Epistasis between tau phosphorylation regulating genes (CDK5R1 and GSK-3β) and Alzheimer's disease risk

• Published in: Acta neurologica Scandinavica Vol. 120; no. 2; pp. 130 - 133
• Main Authors: Mateo, I., Vázquez-Higuera, J. L., Sánchez-Juan, P., Rodríguez-Rodríguez, E., Infante, J., García-Gorostiaga, I., Berciano, J., Combarros, O.
• Format: Journal Article
• Language: English
• Published: Oxford, UK Blackwell Publishing Ltd 01.08.2009; Blackwell
• Subjects: Aged; Aged, 80 and over; Alzheimer Disease - etiology; Alzheimer Disease - genetics; Alzheimer's disease; Biological and medical sciences; Case-Control Studies; Cyclin-Dependent Kinase 5 - genetics; cyclin-dependent kinase 5 regulatory subunit 1; Degenerative and inherited degenerative diseases of the nervous system. Leukodystrophies.
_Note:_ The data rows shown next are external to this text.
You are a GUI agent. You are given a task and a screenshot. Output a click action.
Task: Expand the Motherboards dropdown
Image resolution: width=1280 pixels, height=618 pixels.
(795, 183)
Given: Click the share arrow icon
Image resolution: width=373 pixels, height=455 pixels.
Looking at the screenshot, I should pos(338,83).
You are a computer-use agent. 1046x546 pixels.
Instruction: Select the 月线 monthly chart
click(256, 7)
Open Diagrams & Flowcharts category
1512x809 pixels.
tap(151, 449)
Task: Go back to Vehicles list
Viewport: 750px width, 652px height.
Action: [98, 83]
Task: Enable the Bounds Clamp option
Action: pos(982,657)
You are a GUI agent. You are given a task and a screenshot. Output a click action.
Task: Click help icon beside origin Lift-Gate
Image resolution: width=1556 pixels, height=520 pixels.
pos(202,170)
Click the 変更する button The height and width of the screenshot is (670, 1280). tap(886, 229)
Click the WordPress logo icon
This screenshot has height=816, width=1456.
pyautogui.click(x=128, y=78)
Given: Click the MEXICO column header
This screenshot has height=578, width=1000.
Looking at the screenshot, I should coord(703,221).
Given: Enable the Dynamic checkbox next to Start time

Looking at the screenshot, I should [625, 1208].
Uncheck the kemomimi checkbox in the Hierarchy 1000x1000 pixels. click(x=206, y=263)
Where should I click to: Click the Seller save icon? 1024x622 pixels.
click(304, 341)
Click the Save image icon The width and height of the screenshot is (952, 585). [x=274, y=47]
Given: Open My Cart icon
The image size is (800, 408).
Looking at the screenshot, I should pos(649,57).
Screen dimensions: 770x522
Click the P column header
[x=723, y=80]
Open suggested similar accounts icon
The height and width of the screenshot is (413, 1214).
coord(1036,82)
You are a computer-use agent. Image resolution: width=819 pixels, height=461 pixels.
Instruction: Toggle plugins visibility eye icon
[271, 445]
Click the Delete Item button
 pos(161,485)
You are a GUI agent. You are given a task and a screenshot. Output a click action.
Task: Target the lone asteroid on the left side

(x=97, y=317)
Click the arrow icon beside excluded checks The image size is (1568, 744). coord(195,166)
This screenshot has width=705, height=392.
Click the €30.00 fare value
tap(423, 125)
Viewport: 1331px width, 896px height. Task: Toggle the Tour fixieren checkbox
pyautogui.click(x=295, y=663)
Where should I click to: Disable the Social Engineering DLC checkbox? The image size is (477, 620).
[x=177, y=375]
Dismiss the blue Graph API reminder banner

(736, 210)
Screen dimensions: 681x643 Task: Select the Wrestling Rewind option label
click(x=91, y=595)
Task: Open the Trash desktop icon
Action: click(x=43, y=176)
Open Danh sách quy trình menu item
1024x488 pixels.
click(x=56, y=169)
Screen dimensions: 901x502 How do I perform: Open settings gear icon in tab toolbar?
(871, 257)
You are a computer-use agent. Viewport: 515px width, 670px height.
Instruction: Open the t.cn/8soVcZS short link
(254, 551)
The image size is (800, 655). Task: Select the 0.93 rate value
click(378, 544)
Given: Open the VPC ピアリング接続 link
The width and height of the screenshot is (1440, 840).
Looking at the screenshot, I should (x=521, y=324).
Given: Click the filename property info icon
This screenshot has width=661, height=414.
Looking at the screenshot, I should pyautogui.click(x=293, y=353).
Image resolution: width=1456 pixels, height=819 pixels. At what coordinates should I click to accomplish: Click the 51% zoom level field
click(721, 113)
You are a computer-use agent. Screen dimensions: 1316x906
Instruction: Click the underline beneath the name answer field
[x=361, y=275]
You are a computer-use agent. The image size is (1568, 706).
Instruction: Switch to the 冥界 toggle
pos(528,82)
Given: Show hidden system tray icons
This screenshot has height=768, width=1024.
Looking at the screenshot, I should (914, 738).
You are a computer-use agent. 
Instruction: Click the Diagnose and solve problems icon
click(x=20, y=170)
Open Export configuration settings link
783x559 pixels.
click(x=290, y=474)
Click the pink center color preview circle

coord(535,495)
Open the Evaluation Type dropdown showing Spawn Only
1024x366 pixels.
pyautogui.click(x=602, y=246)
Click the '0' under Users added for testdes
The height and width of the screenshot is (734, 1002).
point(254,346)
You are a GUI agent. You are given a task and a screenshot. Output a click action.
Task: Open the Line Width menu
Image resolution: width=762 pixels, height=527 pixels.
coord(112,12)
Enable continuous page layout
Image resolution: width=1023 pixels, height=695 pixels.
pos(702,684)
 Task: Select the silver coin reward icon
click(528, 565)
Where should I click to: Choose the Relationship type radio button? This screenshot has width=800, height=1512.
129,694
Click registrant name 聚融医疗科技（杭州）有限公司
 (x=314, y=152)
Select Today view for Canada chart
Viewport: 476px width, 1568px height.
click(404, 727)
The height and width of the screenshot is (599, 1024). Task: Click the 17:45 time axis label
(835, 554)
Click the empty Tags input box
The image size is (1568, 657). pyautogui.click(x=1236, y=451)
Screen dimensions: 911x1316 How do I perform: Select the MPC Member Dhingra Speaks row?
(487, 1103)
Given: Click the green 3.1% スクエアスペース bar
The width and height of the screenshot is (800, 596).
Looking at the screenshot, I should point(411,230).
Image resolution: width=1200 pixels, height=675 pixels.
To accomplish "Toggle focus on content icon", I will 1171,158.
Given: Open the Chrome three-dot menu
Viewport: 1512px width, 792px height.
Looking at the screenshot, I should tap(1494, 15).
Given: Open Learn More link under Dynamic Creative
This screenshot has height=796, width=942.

Prion diseases; epistasis; Epistasis, Genetic; Female; gene polymorphism; Glycogen Synthase Kinase 3 - genetics; Glycogen Synthase Kinase 3 beta; glycogen synthase kinase-3β; Humans; Male; Medical sciences; Middle Aged; Neurology; Phosphorylation - genetics; Protein Subunits - genetics; Risk Factors; tau Proteins - genetics; Nervous system diseases; Phosphorylation; epistasis; Enzyme; Alzheimer disease; cyclin-dependent kinase 5 regulatory subunit 1; Transferases; gene polymorphism; Subunit; Cyclin-dependent kinase 5; Cerebral disorder; Gene; Tau protein; Glycogen synthase kinase-3β; Central nervous system disease; Risk factor; Degenerative disease; Alzheimer's disease; Polymorphism
• ISSN: 0001-6314; 1600-0404
• DOI: 10.1111/j.1600-0404.2008.01128.x

Objective –  Glycogen synthase kinase‐3β (GSK‐3β) and cyclin‐dependent kinase 5 (CDK5) have been implicated as two major protein kinases involved in the abnormal hyperphosphorylation of tau in Alzheimer’s disease (AD) brain, and the development of neurofibrillary tangles. CDK5 regulatory subunit 1 (CDK5R1) encodes for p35, a protein required for activation of CDK5. As both CDK5R1 and GSK‐3β genes are related to phosphorylation of tau, we examined the combined contribution of these genes to the susceptibility for AD. Methods –  In a case–control study in 283 AD patients and 263 healthy controls, we examined the combined effects between CDK5R1 (3′‐UTR, rs735555) and GSK‐3β (−50, rs334558) polymorphisms on susceptibility to AD. Results –  Subjects carrying both the CDK5R1 (3′‐UTR, rs735555) AA genotype and the GSK‐3β (−50, rs334558) CC genotype had a 12.5‐fold decrease in AD risk (adjusted by age, sex and APOE status OR = 0.08, 95% CI = 0.01–0.76, P = 0.03), suggesting synergistic effects (epistasis) between both genes. Conclusion –  These data support a role for tau phosphorylation regulating genes in risk for AD.